Wann, wenn nicht jetzt, wo, wenn nicht hier: Rio Reiser (2. v. l.), Ton Steine Scherben in Kreuzberg

BERLIN taz | Wenn man sucht, findet man bekanntlich immer ein Haar in der Suppe – bei der Umbenennung eines kleinen Platzes in Kreuzberg ist es nicht anders.

Es stimmt, Rio Reiser war keine Frau – und die Be­zirks­po­li­ti­ke­r*in­nen in Friedrichshain-Kreuzberg hatten eigentlich 2005 beschlossen, Straßen und Plätze nur noch nach Frauen zu benennen, bis Parität hergestellt ist. Es stimmt, man sollte zurückhaltend sein mit Straßenbenennungen nach Menschen – die Gefahr ist groß, dass nach ein paar Generationen niemand mehr weiß (oder gutheißt), warum ausgerechnet dieser Person die Ehre erwiesen wurde.

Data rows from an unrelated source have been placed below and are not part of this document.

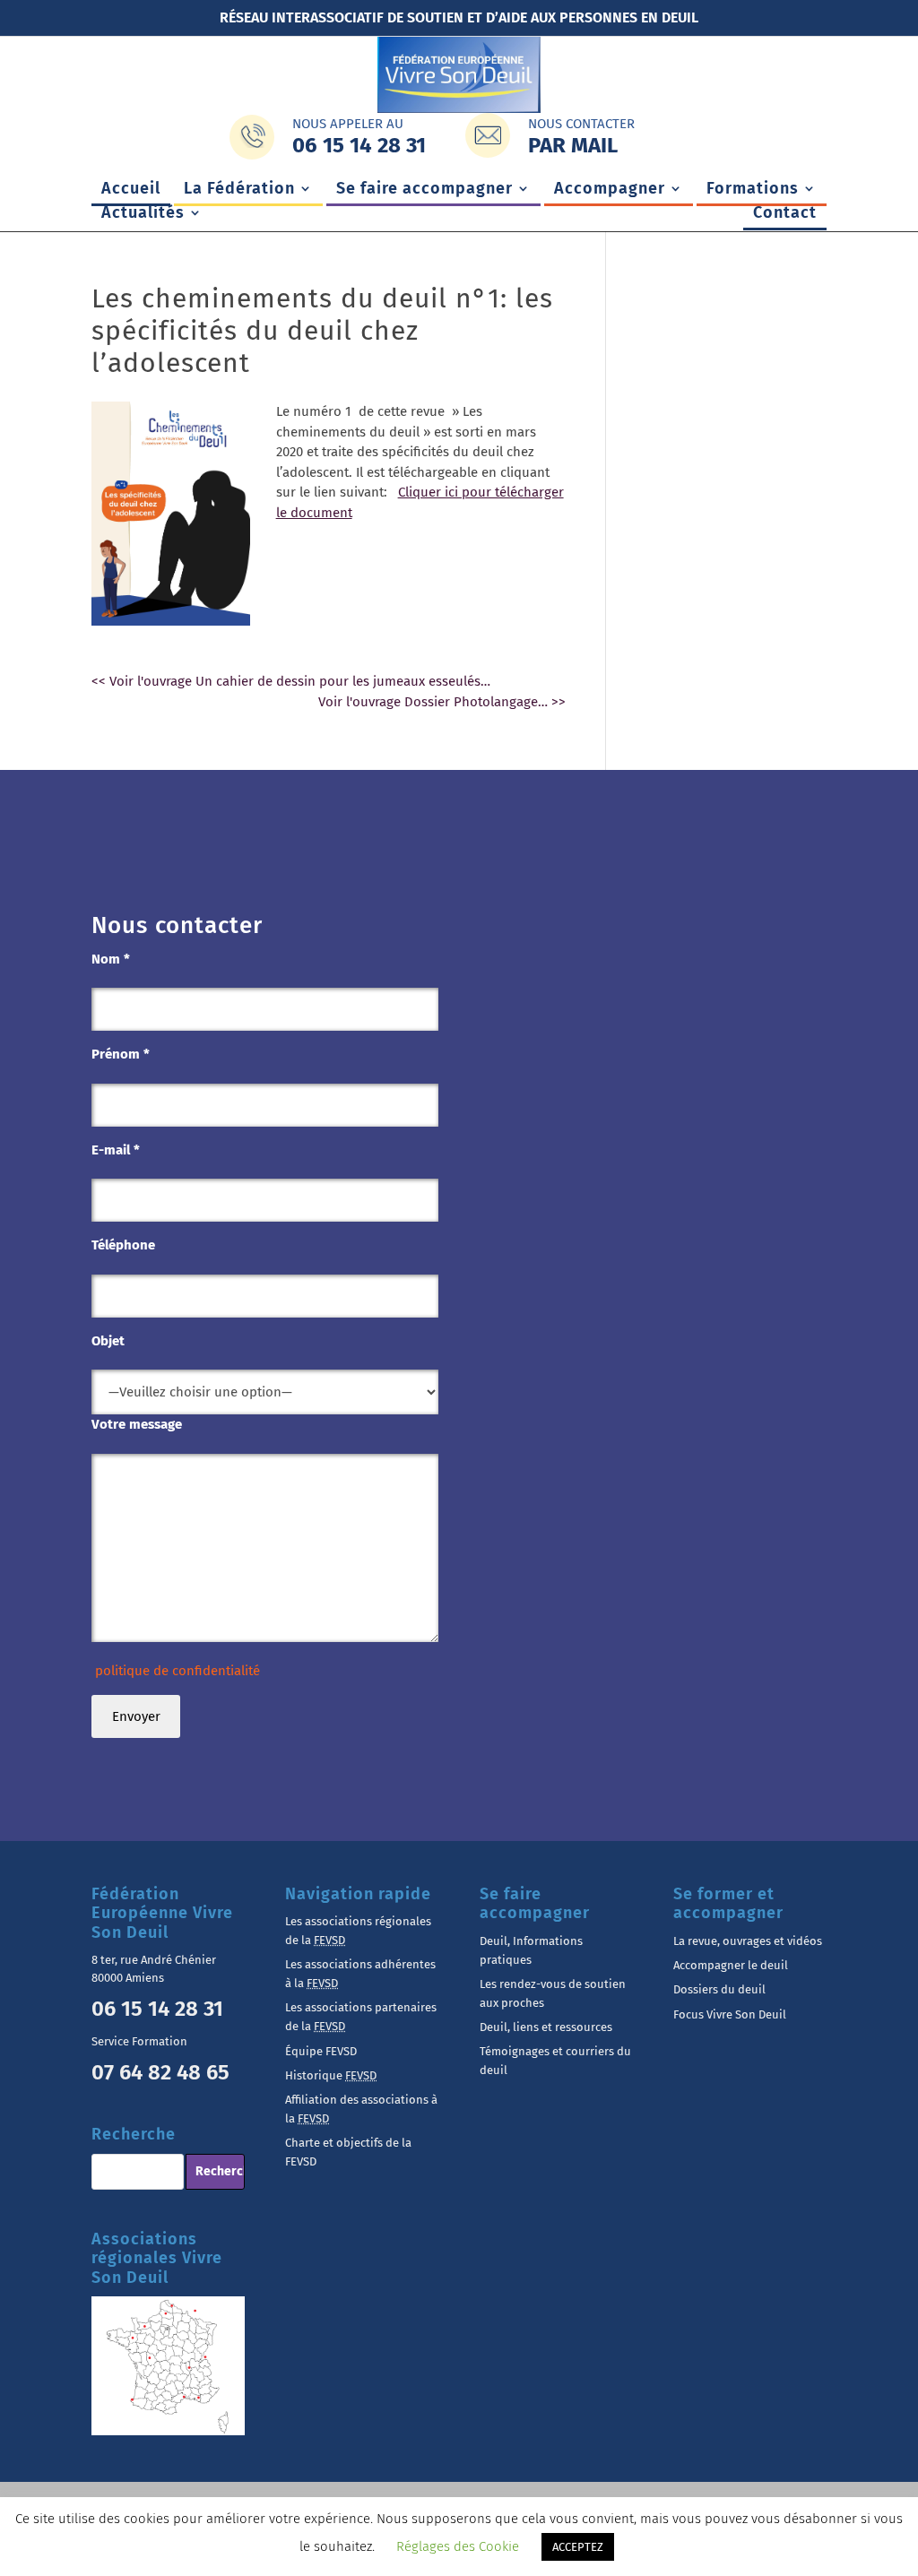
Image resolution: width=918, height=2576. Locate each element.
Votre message (136, 1424)
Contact (785, 214)
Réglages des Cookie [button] (457, 2546)
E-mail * (115, 1150)
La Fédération (239, 190)
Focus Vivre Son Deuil (729, 2014)
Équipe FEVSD (321, 2051)
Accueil (130, 190)
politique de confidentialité (175, 1671)
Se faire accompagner (424, 190)
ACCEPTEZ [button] (577, 2547)
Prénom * (120, 1054)
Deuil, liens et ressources (546, 2027)
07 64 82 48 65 (160, 2072)
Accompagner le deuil (730, 1965)
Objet (108, 1341)
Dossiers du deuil (719, 1989)
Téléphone (123, 1245)
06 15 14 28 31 (157, 2008)
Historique (331, 2075)
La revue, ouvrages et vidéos (747, 1941)
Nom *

Und es stimmt irgendwie auch, dass gerade diese Benennung eine seltsame Vereinnahmung ist – wenn die deutsche Ikone der Jugendrebellion einen offiziellen Platz im Stadtbild bekommt – und damit die Weihen des aktuellen Establishments. Und trotzdem: Es gibt viele gute Gründe für einen Rio-Reiser-Platz in Kreuzberg.

Was die Geschlechterfrage angeht: Rio war zwar keine Frau, aber er war ein Mann, wie es sie in den 1970er-, 1980er-Jahren im öffentlichen Raum nicht viele gab – zart, poe­tisch, mit stark androgynen Zügen, dazu offen schwul. Damit hat er auf jeden Fall dazu beigetragen, althergebrachte, starre Genderrollen aufzubrechen. Bis heute danken es ihm entsprechend viele queere und nicht queere Frauen.

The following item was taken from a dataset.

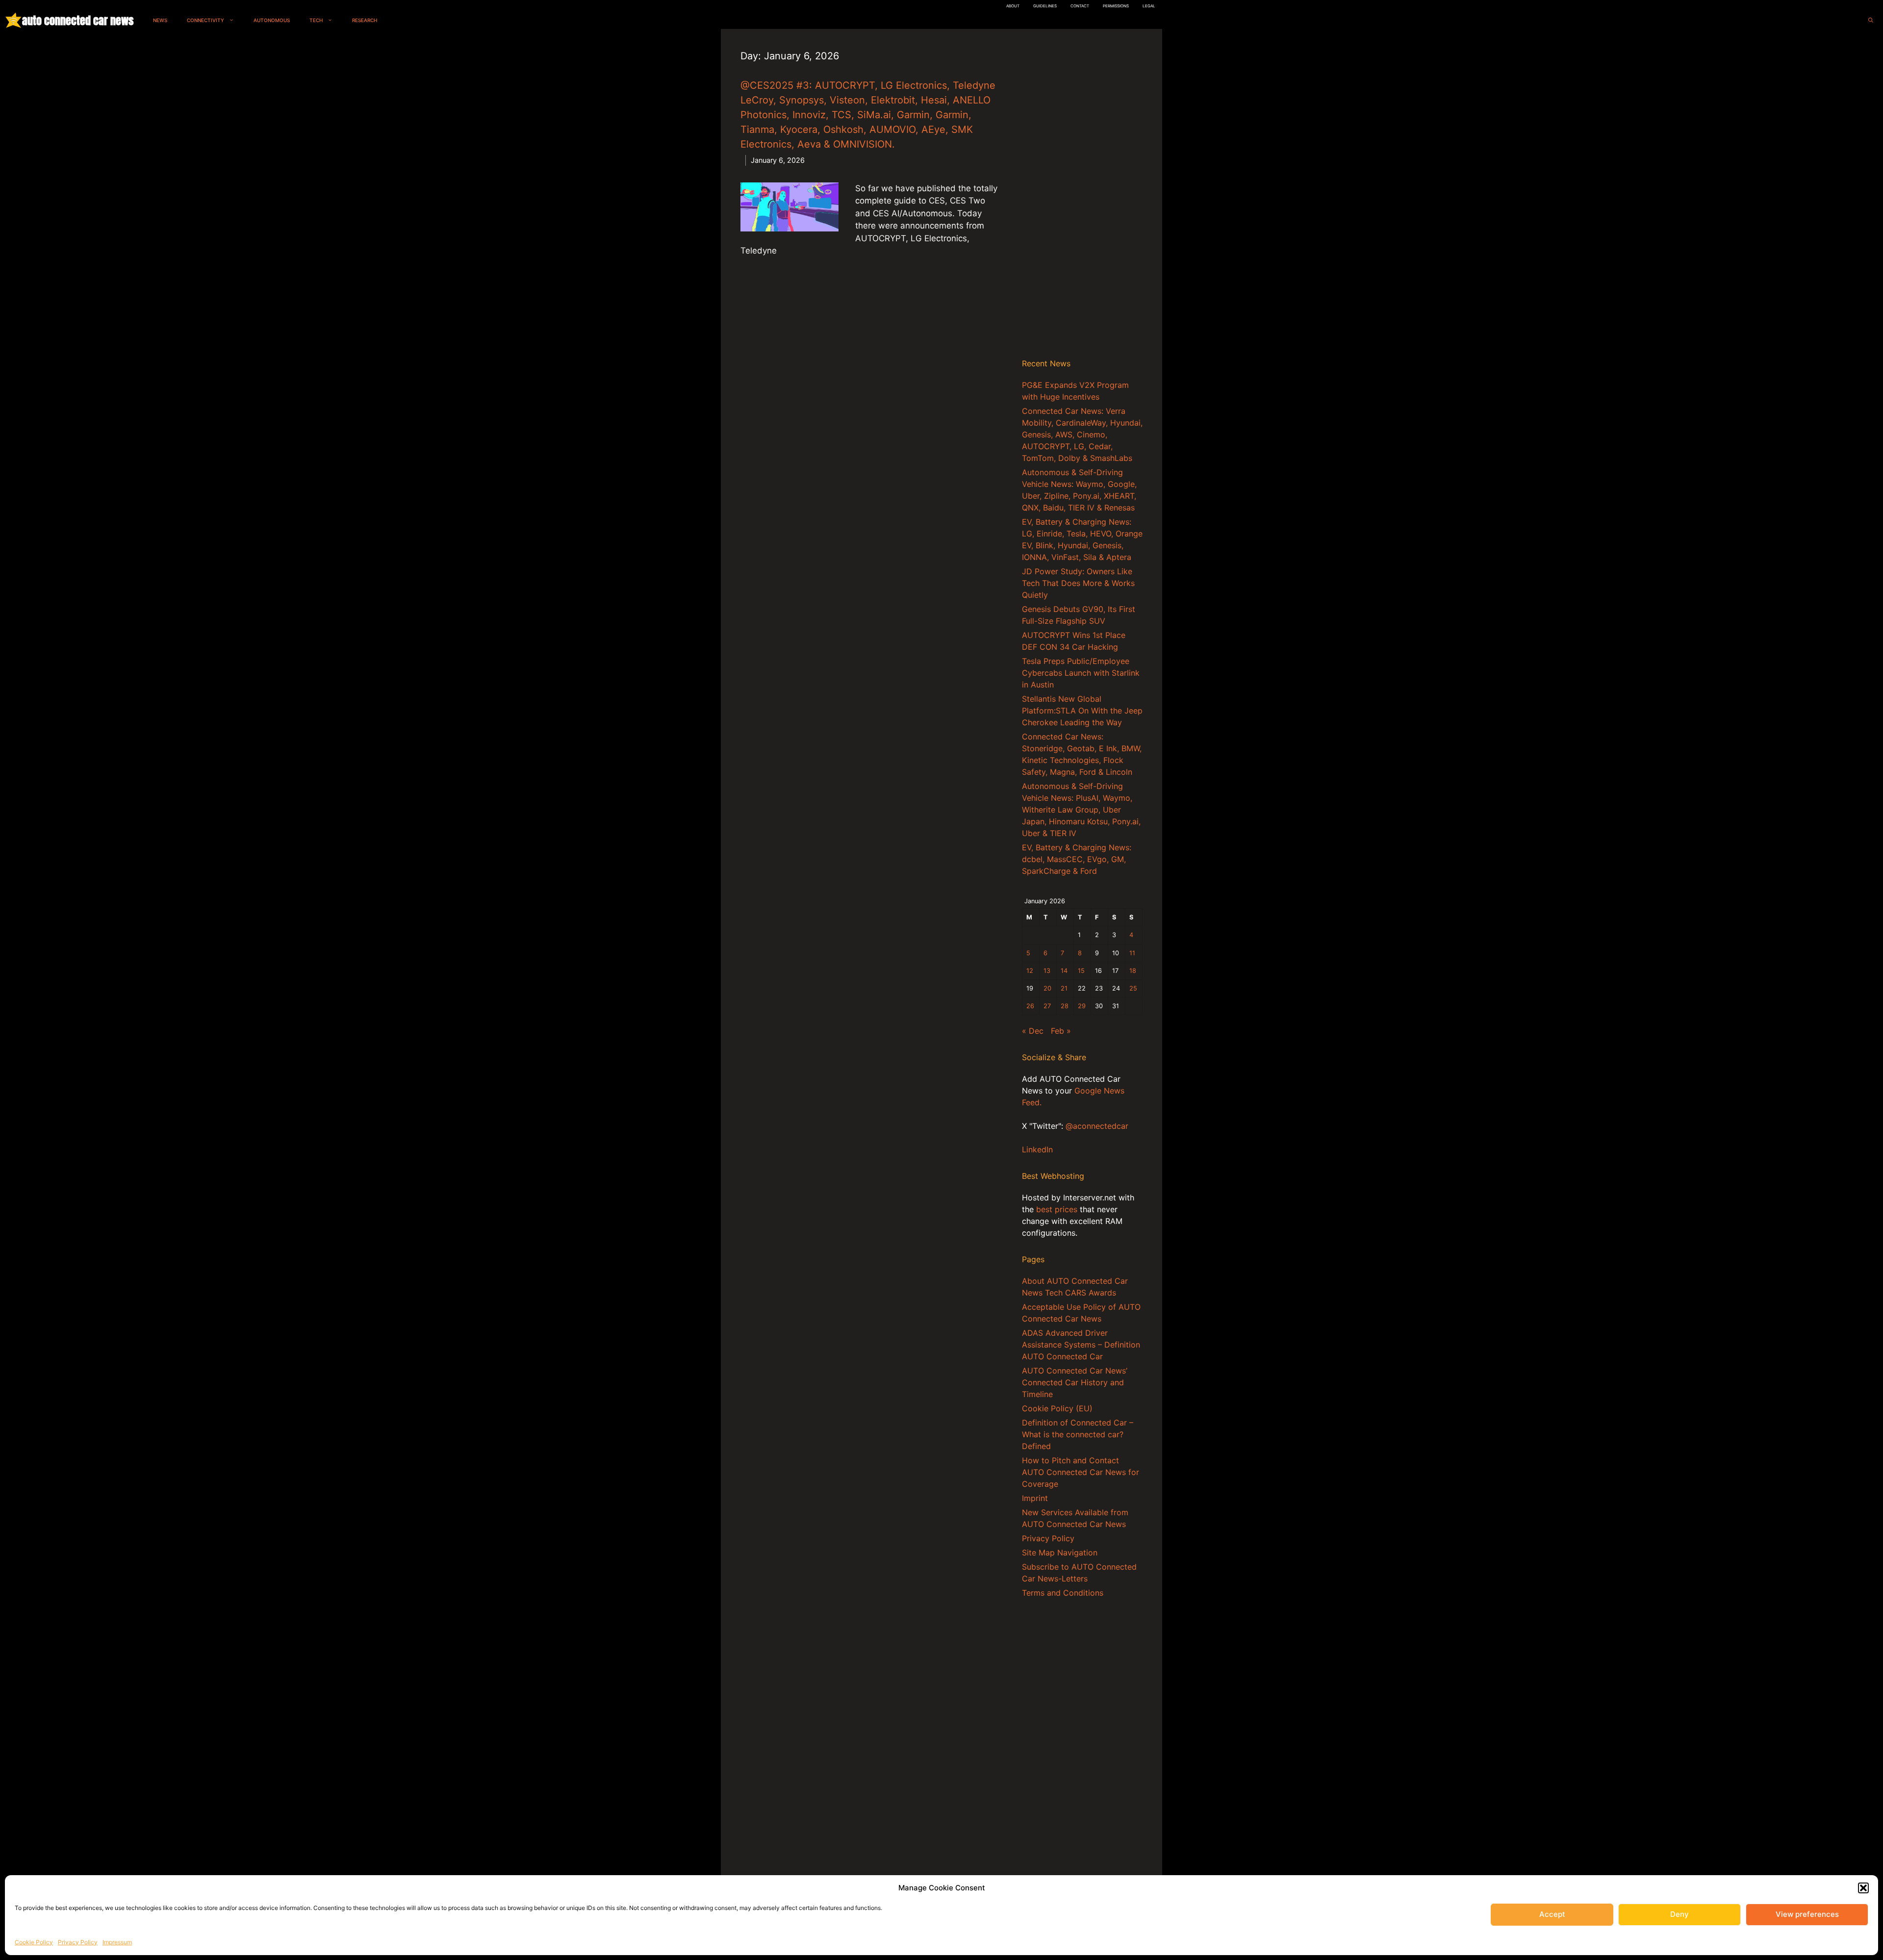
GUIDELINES (1045, 5)
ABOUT (1012, 5)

Punkig, laut, verraucht und verrückt, wie seinerzeit im Georg-von-Rauch-Haus nebenan, wird sie wohl nicht, die offizielle Einweihungsfeier des Rio-Reiser-Platzes am Sonntag (17 bis 22 Uhr, Eintritt frei). Aber die Organisatoren haben sich um eine standesgemäße Inszenierung bemüht: Es gibt Auftritte von Rio Reisers ehemaliger Band Ton Steine Scherben, der Band des Biopic-Musicals „Mein Name ist Mensch“ des Schiller Theaters und weiteren Musikern; die Moderation macht Gloria Viagra.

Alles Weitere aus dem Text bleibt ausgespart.